=== Records for this task ===
━━━━━━━━━━

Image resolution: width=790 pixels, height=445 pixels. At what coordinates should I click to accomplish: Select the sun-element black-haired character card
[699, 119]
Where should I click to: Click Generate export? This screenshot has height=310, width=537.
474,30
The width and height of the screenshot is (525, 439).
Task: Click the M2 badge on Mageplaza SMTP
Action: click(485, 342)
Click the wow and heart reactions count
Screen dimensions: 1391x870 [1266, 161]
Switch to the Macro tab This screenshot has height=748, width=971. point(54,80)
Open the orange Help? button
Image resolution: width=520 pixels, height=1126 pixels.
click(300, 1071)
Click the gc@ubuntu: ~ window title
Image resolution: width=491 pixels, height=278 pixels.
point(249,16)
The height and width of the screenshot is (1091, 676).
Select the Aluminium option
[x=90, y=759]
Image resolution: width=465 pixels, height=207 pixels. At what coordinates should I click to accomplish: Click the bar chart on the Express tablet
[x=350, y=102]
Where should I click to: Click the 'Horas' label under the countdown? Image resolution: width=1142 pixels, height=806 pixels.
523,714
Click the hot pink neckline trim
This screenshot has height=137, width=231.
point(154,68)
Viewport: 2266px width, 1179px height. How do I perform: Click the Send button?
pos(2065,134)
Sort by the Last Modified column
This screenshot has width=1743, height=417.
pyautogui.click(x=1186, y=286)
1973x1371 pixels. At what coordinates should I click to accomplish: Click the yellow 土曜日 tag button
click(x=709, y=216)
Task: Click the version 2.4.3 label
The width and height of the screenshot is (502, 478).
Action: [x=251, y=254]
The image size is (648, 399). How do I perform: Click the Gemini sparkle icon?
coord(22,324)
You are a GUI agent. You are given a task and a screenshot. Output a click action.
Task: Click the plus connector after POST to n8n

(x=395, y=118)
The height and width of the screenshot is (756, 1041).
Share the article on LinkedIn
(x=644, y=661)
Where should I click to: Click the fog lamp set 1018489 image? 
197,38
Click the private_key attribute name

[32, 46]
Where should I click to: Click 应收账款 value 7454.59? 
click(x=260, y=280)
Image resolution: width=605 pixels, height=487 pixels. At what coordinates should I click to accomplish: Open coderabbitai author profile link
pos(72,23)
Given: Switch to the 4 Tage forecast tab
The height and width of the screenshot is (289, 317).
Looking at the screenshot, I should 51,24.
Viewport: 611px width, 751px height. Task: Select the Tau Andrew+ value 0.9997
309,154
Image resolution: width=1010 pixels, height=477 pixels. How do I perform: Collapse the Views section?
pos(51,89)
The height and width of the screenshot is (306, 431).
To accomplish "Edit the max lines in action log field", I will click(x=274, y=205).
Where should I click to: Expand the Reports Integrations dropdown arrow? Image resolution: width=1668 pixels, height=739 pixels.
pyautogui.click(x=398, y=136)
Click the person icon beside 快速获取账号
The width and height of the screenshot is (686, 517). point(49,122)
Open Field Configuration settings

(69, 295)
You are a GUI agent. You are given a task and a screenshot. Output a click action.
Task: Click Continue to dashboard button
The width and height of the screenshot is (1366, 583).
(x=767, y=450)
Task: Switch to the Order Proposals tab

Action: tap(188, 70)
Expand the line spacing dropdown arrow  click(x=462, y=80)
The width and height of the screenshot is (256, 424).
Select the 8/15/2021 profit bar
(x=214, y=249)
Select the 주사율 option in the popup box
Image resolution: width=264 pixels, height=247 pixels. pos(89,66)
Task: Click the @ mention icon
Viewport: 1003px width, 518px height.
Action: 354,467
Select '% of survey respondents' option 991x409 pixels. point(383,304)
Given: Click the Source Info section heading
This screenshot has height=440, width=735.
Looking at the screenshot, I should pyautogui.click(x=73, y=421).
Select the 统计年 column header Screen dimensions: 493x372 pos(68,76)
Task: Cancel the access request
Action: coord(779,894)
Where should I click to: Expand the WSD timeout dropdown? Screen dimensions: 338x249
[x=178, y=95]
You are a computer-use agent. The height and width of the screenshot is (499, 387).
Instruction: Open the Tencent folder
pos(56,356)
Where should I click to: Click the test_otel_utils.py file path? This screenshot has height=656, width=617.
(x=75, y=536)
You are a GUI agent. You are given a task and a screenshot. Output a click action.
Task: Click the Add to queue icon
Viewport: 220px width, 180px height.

━━━━━━━━━━

Please copy out the data again, beginning with the line that contains "The height and width of the screenshot is (756, 1041)." and continuing through the line that contains "click(x=260, y=280)".

The height and width of the screenshot is (756, 1041).
Share the article on LinkedIn
(x=644, y=661)
Where should I click to: Click the fog lamp set 1018489 image? 
197,38
Click the private_key attribute name

[32, 46]
Where should I click to: Click 应收账款 value 7454.59? 
click(x=260, y=280)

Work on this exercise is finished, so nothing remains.